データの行
- - - -
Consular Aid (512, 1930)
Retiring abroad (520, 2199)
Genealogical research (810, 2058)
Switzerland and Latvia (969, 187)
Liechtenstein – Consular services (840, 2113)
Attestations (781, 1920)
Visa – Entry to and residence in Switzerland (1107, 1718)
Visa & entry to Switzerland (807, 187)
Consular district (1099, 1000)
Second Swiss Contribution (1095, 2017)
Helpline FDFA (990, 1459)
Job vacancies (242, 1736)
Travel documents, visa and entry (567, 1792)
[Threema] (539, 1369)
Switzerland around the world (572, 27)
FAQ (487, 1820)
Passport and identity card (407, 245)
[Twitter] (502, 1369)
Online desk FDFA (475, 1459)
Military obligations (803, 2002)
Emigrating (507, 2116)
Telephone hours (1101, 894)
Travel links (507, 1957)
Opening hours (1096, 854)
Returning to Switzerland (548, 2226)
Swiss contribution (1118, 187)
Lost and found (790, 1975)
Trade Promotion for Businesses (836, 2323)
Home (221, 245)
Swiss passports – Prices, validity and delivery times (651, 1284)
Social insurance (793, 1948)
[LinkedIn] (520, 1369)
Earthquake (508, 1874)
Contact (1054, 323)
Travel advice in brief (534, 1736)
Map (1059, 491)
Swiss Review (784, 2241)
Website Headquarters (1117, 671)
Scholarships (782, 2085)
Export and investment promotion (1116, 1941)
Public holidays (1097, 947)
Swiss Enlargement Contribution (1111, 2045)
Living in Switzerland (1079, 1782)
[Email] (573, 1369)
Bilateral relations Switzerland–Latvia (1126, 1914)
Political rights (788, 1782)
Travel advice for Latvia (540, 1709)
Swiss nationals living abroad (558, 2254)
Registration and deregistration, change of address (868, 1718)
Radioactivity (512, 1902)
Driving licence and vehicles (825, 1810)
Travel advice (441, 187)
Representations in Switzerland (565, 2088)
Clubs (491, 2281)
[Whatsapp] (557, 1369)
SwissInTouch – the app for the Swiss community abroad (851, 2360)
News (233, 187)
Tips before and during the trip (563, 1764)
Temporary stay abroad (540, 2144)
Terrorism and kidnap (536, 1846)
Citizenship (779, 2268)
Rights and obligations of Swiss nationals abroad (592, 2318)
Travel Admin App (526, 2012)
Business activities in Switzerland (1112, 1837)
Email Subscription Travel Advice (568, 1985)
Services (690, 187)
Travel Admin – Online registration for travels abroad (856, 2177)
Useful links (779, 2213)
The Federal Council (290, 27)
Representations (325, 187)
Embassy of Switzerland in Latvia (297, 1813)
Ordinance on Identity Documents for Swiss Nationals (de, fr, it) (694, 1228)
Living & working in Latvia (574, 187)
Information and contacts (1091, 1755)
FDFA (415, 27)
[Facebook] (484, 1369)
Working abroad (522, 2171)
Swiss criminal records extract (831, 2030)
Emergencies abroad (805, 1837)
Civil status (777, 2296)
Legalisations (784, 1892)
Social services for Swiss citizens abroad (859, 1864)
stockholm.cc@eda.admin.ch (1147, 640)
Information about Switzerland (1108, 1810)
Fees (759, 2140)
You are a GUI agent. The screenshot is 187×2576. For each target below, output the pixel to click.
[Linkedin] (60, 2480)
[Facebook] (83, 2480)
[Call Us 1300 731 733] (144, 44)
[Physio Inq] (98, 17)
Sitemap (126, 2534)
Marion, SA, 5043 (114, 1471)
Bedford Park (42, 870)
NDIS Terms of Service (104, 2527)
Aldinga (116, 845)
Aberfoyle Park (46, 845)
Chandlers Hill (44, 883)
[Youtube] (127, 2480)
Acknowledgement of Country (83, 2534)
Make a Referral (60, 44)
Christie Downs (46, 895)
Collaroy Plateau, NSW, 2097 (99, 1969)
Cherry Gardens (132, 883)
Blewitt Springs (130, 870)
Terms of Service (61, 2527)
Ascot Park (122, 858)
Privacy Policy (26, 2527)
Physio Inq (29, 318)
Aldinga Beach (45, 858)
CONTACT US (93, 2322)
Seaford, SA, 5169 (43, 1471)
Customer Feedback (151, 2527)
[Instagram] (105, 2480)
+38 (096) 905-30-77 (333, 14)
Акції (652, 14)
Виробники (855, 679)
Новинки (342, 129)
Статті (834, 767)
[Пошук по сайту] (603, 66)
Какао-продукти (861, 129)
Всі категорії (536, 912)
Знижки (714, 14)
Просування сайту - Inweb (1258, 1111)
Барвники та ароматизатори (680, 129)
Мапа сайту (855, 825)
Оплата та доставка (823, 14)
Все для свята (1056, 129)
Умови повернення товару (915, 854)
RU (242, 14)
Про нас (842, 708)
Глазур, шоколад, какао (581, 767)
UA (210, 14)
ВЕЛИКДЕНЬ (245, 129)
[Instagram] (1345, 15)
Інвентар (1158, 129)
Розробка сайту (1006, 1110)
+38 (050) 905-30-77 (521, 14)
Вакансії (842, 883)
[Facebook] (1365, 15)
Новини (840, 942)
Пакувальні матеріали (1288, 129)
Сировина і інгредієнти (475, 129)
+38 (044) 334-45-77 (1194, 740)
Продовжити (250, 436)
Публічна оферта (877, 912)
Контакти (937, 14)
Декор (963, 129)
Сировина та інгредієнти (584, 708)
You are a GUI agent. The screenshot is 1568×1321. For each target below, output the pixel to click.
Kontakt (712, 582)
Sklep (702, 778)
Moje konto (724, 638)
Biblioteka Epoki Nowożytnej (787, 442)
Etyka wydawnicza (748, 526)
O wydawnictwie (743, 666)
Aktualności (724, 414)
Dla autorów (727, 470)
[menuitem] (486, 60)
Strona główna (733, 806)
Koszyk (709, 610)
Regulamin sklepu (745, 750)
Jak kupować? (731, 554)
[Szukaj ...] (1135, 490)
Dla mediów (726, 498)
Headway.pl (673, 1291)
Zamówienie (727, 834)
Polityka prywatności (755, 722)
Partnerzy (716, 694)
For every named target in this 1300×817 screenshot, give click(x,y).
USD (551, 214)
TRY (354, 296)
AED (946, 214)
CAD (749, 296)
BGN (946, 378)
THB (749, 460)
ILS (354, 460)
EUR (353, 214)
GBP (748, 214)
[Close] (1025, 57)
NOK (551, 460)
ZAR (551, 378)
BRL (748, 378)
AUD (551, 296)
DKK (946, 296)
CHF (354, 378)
- - - -
▸ 依頼内容
上にあるデータの行をすべて、一字一句変えずにそのまま書き写してもらえますか。

▸ 解答
Consular Aid (512, 1930)
Retiring abroad (520, 2199)
Genealogical research (810, 2058)
Switzerland and Latvia (969, 187)
Liechtenstein – Consular services (840, 2113)
Attestations (781, 1920)
Visa – Entry to and residence in Switzerland (1107, 1718)
Visa & entry to Switzerland (807, 187)
Consular district (1099, 1000)
Second Swiss Contribution (1095, 2017)
Helpline FDFA (990, 1459)
Job vacancies (242, 1736)
Travel documents, visa and entry (567, 1792)
[Threema] (539, 1369)
Switzerland around the world (572, 27)
FAQ (487, 1820)
Passport and identity card (407, 245)
[Twitter] (502, 1369)
Online desk FDFA (475, 1459)
Military obligations (803, 2002)
Emigrating (507, 2116)
Telephone hours (1101, 894)
Travel links (507, 1957)
Opening hours (1096, 854)
Returning to Switzerland (548, 2226)
Swiss contribution (1118, 187)
Lost and found (790, 1975)
Trade Promotion for Businesses (836, 2323)
Home (221, 245)
Swiss passports – Prices, validity and delivery times (651, 1284)
Social insurance (793, 1948)
[LinkedIn] (520, 1369)
Earthquake (508, 1874)
Contact (1054, 323)
Travel advice in brief (534, 1736)
Map (1059, 491)
Swiss Review (784, 2241)
Website Headquarters (1117, 671)
Scholarships (782, 2085)
Export and investment promotion (1116, 1941)
Public holidays (1097, 947)
Swiss Enlargement Contribution (1111, 2045)
Living in Switzerland (1079, 1782)
[Email] (573, 1369)
Bilateral relations Switzerland–Latvia (1126, 1914)
Political rights (788, 1782)
Travel advice for Latvia (540, 1709)
Swiss nationals living abroad (558, 2254)
Registration and deregistration, change of address (868, 1718)
Radioactivity (512, 1902)
Driving licence and vehicles (825, 1810)
Travel advice (441, 187)
Representations in Switzerland (565, 2088)
Clubs (491, 2281)
[Whatsapp] (557, 1369)
SwissInTouch – the app for the Swiss community abroad (851, 2360)
News (233, 187)
Tips before and during the trip (563, 1764)
Temporary stay abroad (540, 2144)
Terrorism and kidnap (536, 1846)
Citizenship (779, 2268)
Rights and obligations of Swiss nationals abroad (592, 2318)
Travel Admin App (526, 2012)
Business activities in Switzerland (1112, 1837)
Email Subscription Travel Advice (568, 1985)
Services (690, 187)
Travel Admin – Online registration for travels abroad (856, 2177)
Useful links (779, 2213)
The Federal Council (290, 27)
Representations (325, 187)
Embassy of Switzerland in Latvia (297, 1813)
Ordinance on Identity Documents for Swiss Nationals (de, fr, it) (694, 1228)
Living & working in Latvia (574, 187)
Information and contacts (1091, 1755)
FDFA (415, 27)
[Facebook] (484, 1369)
Working abroad (522, 2171)
Swiss criminal records extract (831, 2030)
Emergencies abroad (805, 1837)
Civil status (777, 2296)
Legalisations (784, 1892)
Social services for Swiss citizens abroad (859, 1864)
stockholm.cc@eda.admin.ch (1147, 640)
Information about Switzerland (1108, 1810)
Fees (759, 2140)
You are a GUI agent. The screenshot is 187×2576. For each target below, output the pixel to click.
[Linkedin] (60, 2480)
[Facebook] (83, 2480)
[Call Us 1300 731 733] (144, 44)
[Physio Inq] (98, 17)
Sitemap (126, 2534)
Marion, SA, 5043 (114, 1471)
Bedford Park (42, 870)
NDIS Terms of Service (104, 2527)
Aldinga (116, 845)
Aberfoyle Park (46, 845)
Chandlers Hill (44, 883)
[Youtube] (127, 2480)
Acknowledgement of Country (83, 2534)
Make a Referral (60, 44)
Christie Downs (46, 895)
Collaroy Plateau, NSW, 2097 (99, 1969)
Cherry Gardens (132, 883)
Blewitt Springs (130, 870)
Terms of Service (61, 2527)
Ascot Park (122, 858)
Privacy Policy (26, 2527)
Physio Inq (29, 318)
Aldinga Beach (45, 858)
CONTACT US (93, 2322)
Seaford, SA, 5169 (43, 1471)
Customer Feedback (151, 2527)
[Instagram] (105, 2480)
+38 (096) 905-30-77 (333, 14)
Акції (652, 14)
Виробники (855, 679)
Новинки (342, 129)
Статті (834, 767)
[Пошук по сайту] (603, 66)
Какао-продукти (861, 129)
Всі категорії (536, 912)
Знижки (714, 14)
Просування сайту - Inweb (1258, 1111)
Барвники та ароматизатори (680, 129)
Мапа сайту (855, 825)
Оплата та доставка (823, 14)
Все для свята (1056, 129)
Умови повернення товару (915, 854)
RU (242, 14)
Про нас (842, 708)
Глазур, шоколад, какао (581, 767)
UA (210, 14)
ВЕЛИКДЕНЬ (245, 129)
[Instagram] (1345, 15)
Інвентар (1158, 129)
Розробка сайту (1006, 1110)
+38 (050) 905-30-77 (521, 14)
Вакансії (842, 883)
[Facebook] (1365, 15)
Новини (840, 942)
Пакувальні матеріали (1288, 129)
Сировина і інгредієнти (475, 129)
+38 (044) 334-45-77 (1194, 740)
Продовжити (250, 436)
Публічна оферта (877, 912)
Контакти (937, 14)
Декор (963, 129)
Сировина та інгредієнти (584, 708)
You are a GUI agent. The screenshot is 1568×1321. For each target below, output the pixel to click.
Kontakt (712, 582)
Sklep (702, 778)
Moje konto (724, 638)
Biblioteka Epoki Nowożytnej (787, 442)
Etyka wydawnicza (748, 526)
O wydawnictwie (743, 666)
Aktualności (724, 414)
Dla autorów (727, 470)
[menuitem] (486, 60)
Strona główna (733, 806)
Koszyk (709, 610)
Regulamin sklepu (745, 750)
Jak kupować? (731, 554)
[Szukaj ...] (1135, 490)
Dla mediów (726, 498)
Headway.pl (673, 1291)
Zamówienie (727, 834)
Polityka prywatności (755, 722)
Partnerzy (716, 694)
For every named target in this 1300×817 screenshot, give click(x,y).
USD (551, 214)
TRY (354, 296)
AED (946, 214)
CAD (749, 296)
BGN (946, 378)
THB (749, 460)
ILS (354, 460)
EUR (353, 214)
GBP (748, 214)
[Close] (1025, 57)
NOK (551, 460)
ZAR (551, 378)
BRL (748, 378)
AUD (551, 296)
DKK (946, 296)
CHF (354, 378)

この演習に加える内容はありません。